* **Request**
Reproduce the following data line for line, without any alteration.

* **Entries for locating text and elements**
## Begin
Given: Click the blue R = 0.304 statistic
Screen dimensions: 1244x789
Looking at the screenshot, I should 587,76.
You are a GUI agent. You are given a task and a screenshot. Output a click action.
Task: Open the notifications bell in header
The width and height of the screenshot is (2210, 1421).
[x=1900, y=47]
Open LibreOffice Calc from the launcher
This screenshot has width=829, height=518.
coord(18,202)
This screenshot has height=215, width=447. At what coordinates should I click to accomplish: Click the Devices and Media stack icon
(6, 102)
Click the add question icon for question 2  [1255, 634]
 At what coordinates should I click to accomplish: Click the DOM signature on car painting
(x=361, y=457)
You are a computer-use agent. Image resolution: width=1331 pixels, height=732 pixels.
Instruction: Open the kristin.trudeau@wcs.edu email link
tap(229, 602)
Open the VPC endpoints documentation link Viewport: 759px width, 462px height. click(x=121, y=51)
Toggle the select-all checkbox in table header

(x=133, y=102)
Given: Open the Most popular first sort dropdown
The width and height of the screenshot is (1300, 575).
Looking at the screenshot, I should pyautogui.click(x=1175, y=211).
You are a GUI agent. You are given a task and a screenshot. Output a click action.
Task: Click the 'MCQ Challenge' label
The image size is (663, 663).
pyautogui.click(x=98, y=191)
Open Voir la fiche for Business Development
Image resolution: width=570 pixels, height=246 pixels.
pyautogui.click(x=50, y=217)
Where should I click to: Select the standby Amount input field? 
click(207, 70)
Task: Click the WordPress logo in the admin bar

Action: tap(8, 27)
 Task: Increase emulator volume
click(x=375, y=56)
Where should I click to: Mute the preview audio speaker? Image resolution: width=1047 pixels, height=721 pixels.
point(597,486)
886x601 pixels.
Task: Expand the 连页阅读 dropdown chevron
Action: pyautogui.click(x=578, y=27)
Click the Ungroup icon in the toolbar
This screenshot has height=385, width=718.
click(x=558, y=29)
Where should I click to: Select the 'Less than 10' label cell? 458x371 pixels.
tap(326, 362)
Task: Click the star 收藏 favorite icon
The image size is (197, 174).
## End
* **Exercise solution**
Given: Click the blue R = 0.304 statistic
Screen dimensions: 1244x789
Looking at the screenshot, I should 587,76.
You are a GUI agent. You are given a task and a screenshot. Output a click action.
Task: Open the notifications bell in header
The width and height of the screenshot is (2210, 1421).
[x=1900, y=47]
Open LibreOffice Calc from the launcher
This screenshot has width=829, height=518.
coord(18,202)
This screenshot has height=215, width=447. At what coordinates should I click to accomplish: Click the Devices and Media stack icon
(6, 102)
Click the add question icon for question 2  [1255, 634]
 At what coordinates should I click to accomplish: Click the DOM signature on car painting
(x=361, y=457)
You are a computer-use agent. Image resolution: width=1331 pixels, height=732 pixels.
Instruction: Open the kristin.trudeau@wcs.edu email link
tap(229, 602)
Open the VPC endpoints documentation link Viewport: 759px width, 462px height. click(x=121, y=51)
Toggle the select-all checkbox in table header

(x=133, y=102)
Given: Open the Most popular first sort dropdown
The width and height of the screenshot is (1300, 575).
Looking at the screenshot, I should pyautogui.click(x=1175, y=211).
You are a GUI agent. You are given a task and a screenshot. Output a click action.
Task: Click the 'MCQ Challenge' label
The image size is (663, 663).
pyautogui.click(x=98, y=191)
Open Voir la fiche for Business Development
Image resolution: width=570 pixels, height=246 pixels.
pyautogui.click(x=50, y=217)
Where should I click to: Select the standby Amount input field? 
click(207, 70)
Task: Click the WordPress logo in the admin bar

Action: tap(8, 27)
 Task: Increase emulator volume
click(x=375, y=56)
Where should I click to: Mute the preview audio speaker? Image resolution: width=1047 pixels, height=721 pixels.
point(597,486)
886x601 pixels.
Task: Expand the 连页阅读 dropdown chevron
Action: pyautogui.click(x=578, y=27)
Click the Ungroup icon in the toolbar
This screenshot has height=385, width=718.
click(x=558, y=29)
Where should I click to: Select the 'Less than 10' label cell? 458x371 pixels.
tap(326, 362)
Task: Click the star 收藏 favorite icon
The image size is (197, 174).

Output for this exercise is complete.